[This article originally written by Marten Terpstra.]
While doing some competitive analysis, I read this paper that was presented at the 21st Symposium on High Performance Interconnects. The paper discusses the data path performance of spine and leaf networks and was written by Insieme Networks’ Mohammad Alizadeh and CTO Tom Edsall. Mohammad has co-authored several research papers on fabrics and networks, all very worthwhile reading. The paper describes findings from a leaf and spine simulation, focused on the impact of buffer space, fabric link capacity and oversubscription to the overall traffic load.

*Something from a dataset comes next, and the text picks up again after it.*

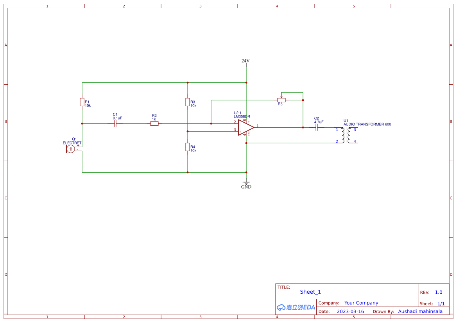
Task: Select the GND ground symbol
Action: [246, 182]
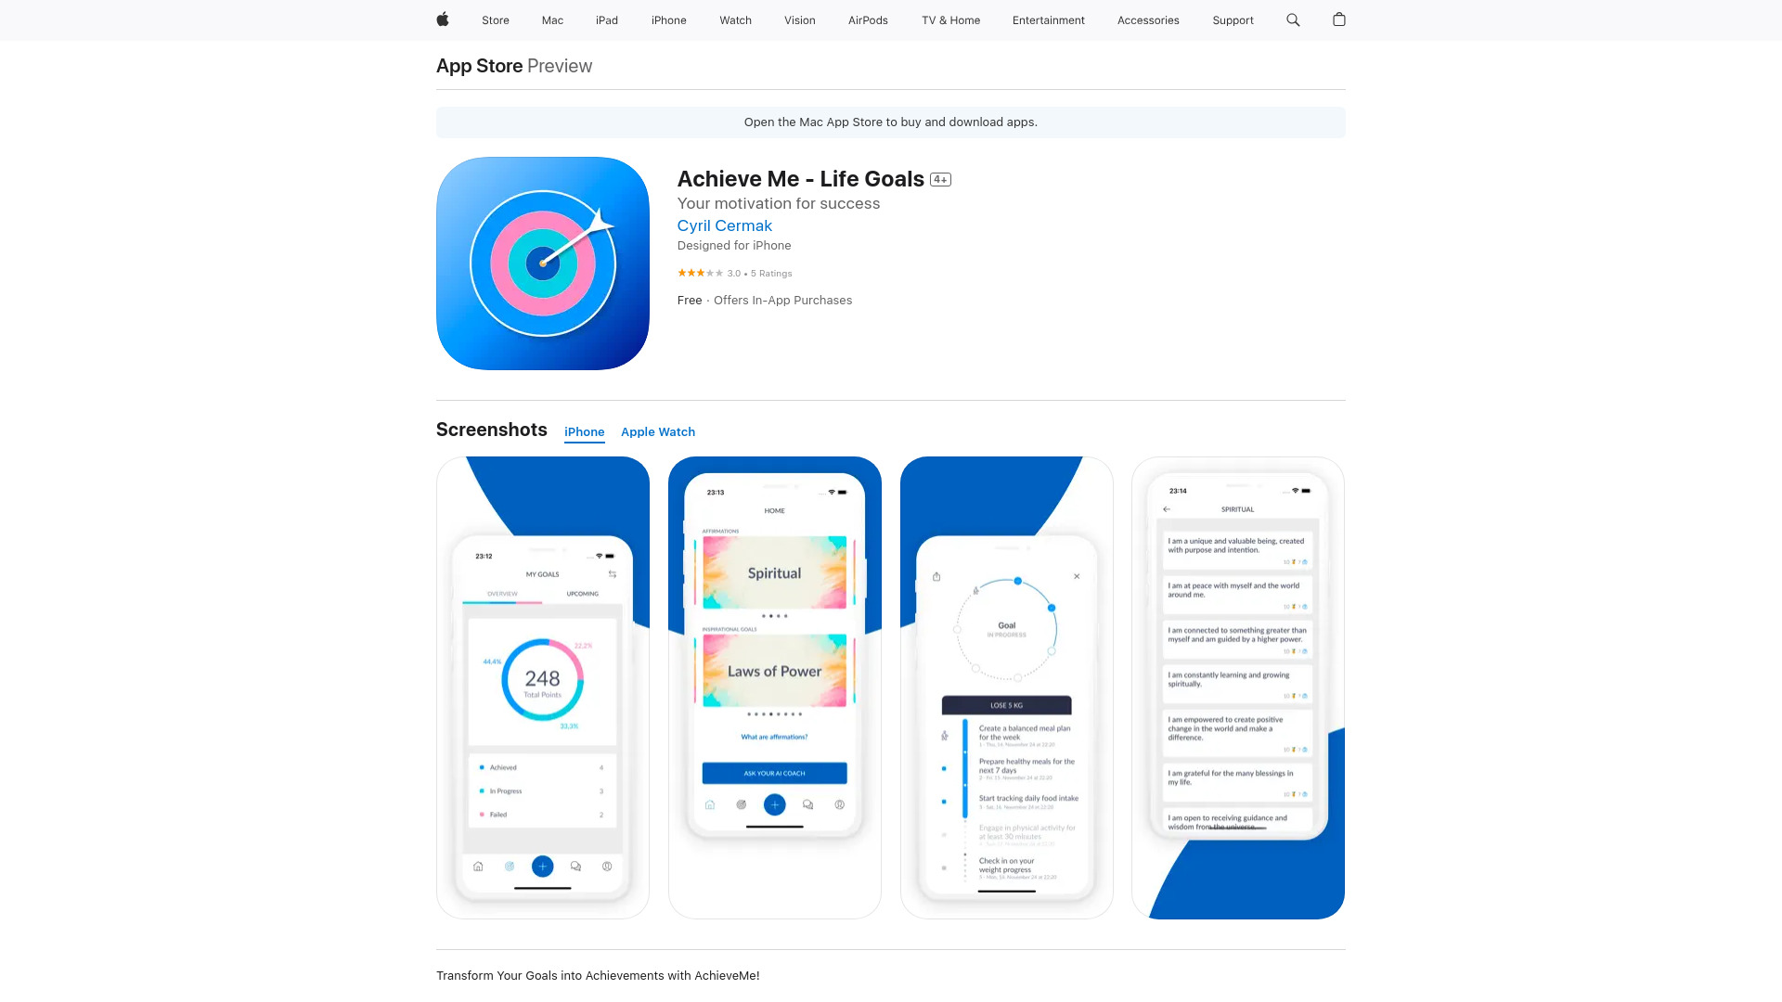This screenshot has height=1002, width=1782.
Task: Click the Free download button
Action: pos(689,300)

The paper describes how the authors created a leaf and spine model consisting of 5 racks with 20 servers each, connected with 10GbE. The 5 simulated ToR switches (the leafs) are then connected to modeled spine switches at various oversubscription rates. Unfortunately the paper does not specifically state whether each of the spine switches takes a single fabric link from each of the leaf switches (which would require a lot of spine switches), or multiple fabric links from each. And if the latter, are those links aggregated using LAG, or treated individually and provided as individual paths to ECMP. I believe each of those options would result in different observed behavior.
Within this network they create dynamic flows that are being tracked for performance, with background traffic that is tracked for large flows only and creates load and congestion that impacts the primary workload. The primary workload creates an average of 10 file transfer requests per second per server, created with normal arrival probability to remove synchronization. Each file transfer requests 1Mb files from n servers, where n is a random number between 1 and the amount of servers, and each server provides 1/nth of the file when asked. The time taken for all portions of the file to be received is tracked, in the paper this is called Query Completion Time (QCT). The large background flows that are being tracked are measured by Flow Completion Time (FCT).

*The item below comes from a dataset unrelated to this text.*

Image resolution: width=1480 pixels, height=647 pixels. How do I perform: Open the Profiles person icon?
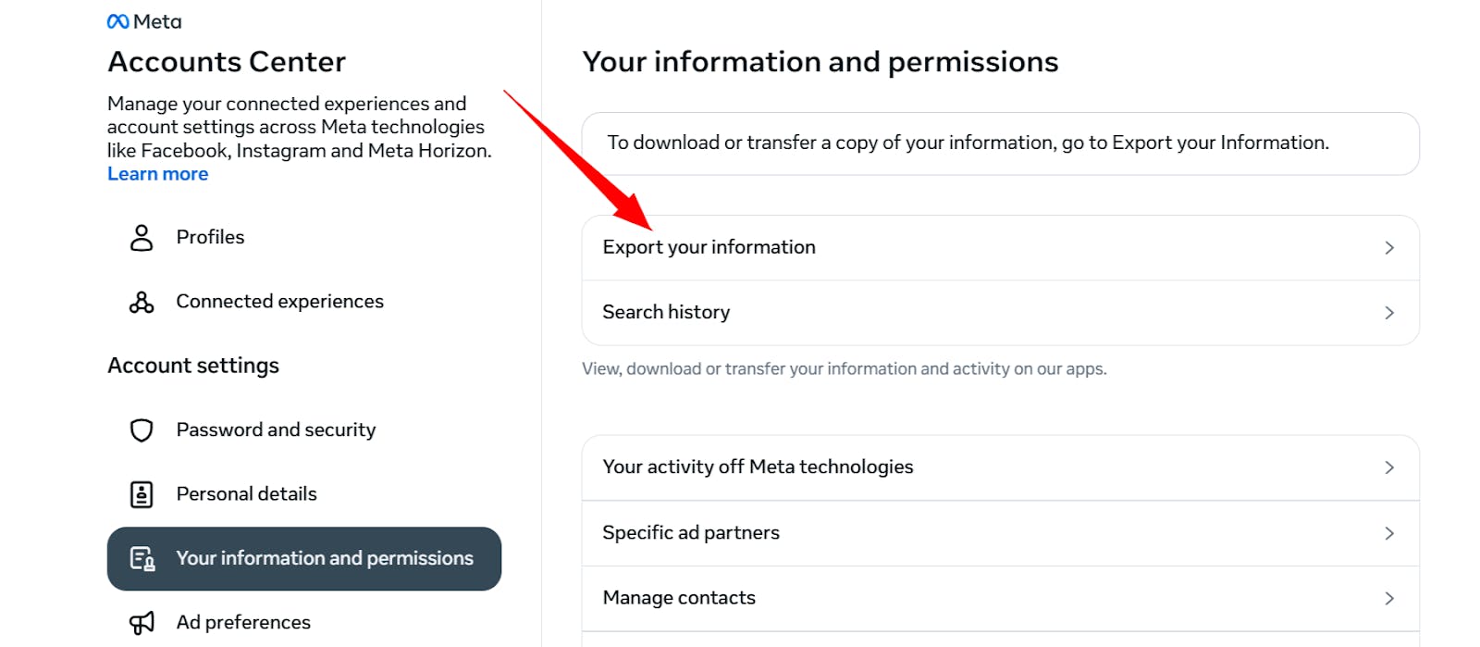(142, 238)

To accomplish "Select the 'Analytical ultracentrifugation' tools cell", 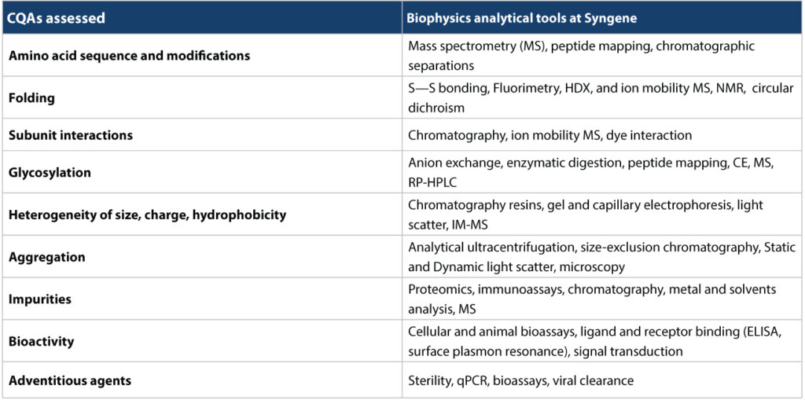I will (x=601, y=256).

When looking at the traffic patterns being generated, it is essentially an any to any traffic pattern. The query traffic is requested by any server from any other server, its random nature guaranteeing an even distribution across all servers over time. The background flows are also evenly distributed (although not explicitly stated), the size of the flows based on real world traffic pattern studies.
And this is where we at Plexxi would have a first difference of opinion. We do not believe that data centers create uniform data flows, in bursts or over time. We strongly believe there are patterns of communications in a data center that can be recognized. We also do not believe all traffic is equally important. There are workloads that are very sensitive to delays, some that are not at all. I fully understand why the traffic distribution was chosen, it is extremely hard to find patterns of cause of effect in unbalanced environments. The simulation also forced all traffic to leave a rack, there was no traffic between servers inside the same rack (at least for the background flows). Many solutions in real life are engineered to make use of this locality providing cheap 1 hop non-oversubscribed bandwidth, Hadoop being a great example.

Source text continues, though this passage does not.